CVE-2026-14087

Google · Chrome for Windows

A heap buffer overflow vulnerability in the WebNN component of Google Chrome on Windows could allow for memory corruption and code execution.

Executive summary

A heap buffer overflow in the WebNN component of Google Chrome on Windows presents a critical risk of arbitrary code execution.

Vulnerability

This is a heap buffer overflow vulnerability located in the WebNN (Web Neural Network) API. It can be triggered by an unauthenticated attacker who lures a user into visiting a specially crafted webpage that interacts with the vulnerable API.

Business impact

Successful exploitation allows an attacker to manipulate heap memory, which is a common precursor to gaining arbitrary code execution on the host machine. Given the 8.8 CVSS score, this vulnerability poses a severe risk to organizational assets, potentially facilitating malware installation or lateral movement within a network.

Remediation

Immediate Action: Apply the vendor-provided security update to Chrome for Windows, ensuring all instances are upgraded to version 150 or later.

Proactive Monitoring: Analyze network traffic for unusual patterns associated with WebNN API calls or unexpected browser behavior.
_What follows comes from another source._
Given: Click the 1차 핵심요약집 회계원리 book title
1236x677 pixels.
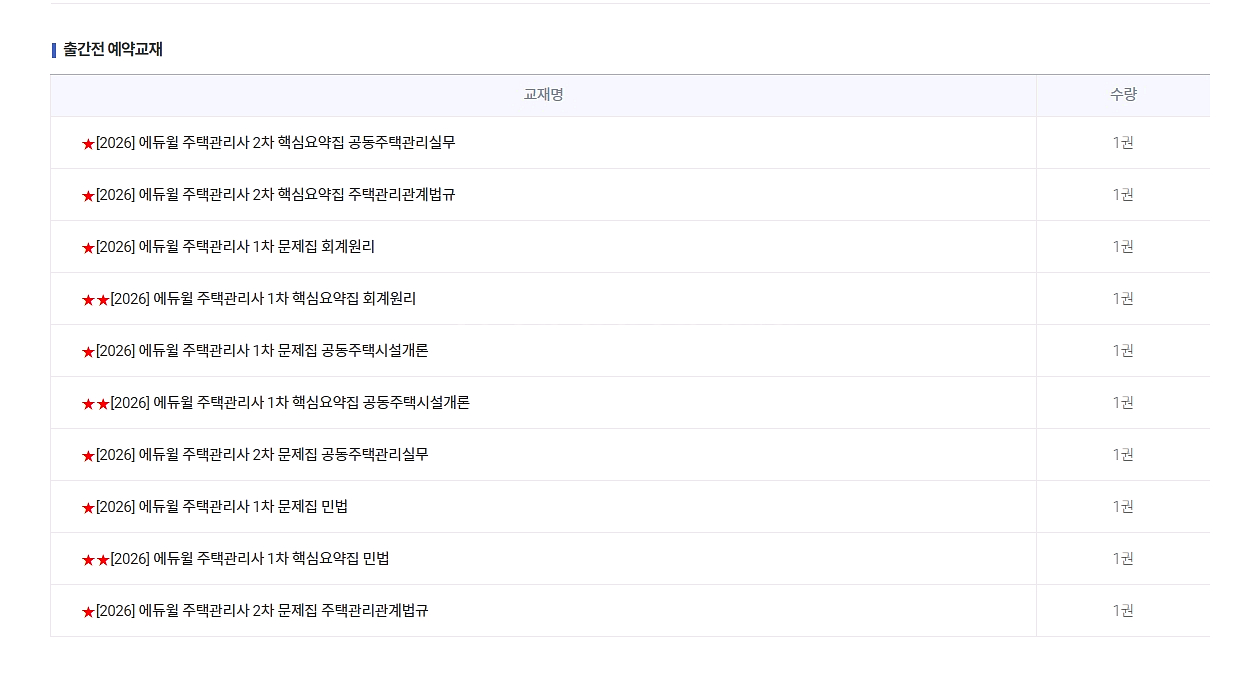Looking at the screenshot, I should pos(263,299).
Compensating Controls: Employ browser-based security policies or extensions that restrict script execution from untrusted sources to mitigate potential attack vectors.

Exploitation status

Public Exploit Available: false

Analyst recommendation

This vulnerability highlights the risk inherent in modern browser APIs like WebNN. Administrators must treat this as a high-priority update and verify that all Windows endpoints have successfully upgraded to the patched version to neutralize the threat.